## Problem statement
Transcribe exactly the lines from the one holding "The image size is (1456, 819)." to the end of the data below, including both of those lines and no others.

Data records:

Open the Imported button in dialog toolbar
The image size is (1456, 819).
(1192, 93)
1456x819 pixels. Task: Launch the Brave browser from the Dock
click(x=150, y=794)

## Task solution
The image size is (1456, 819).
(1192, 93)
1456x819 pixels. Task: Launch the Brave browser from the Dock
click(x=150, y=794)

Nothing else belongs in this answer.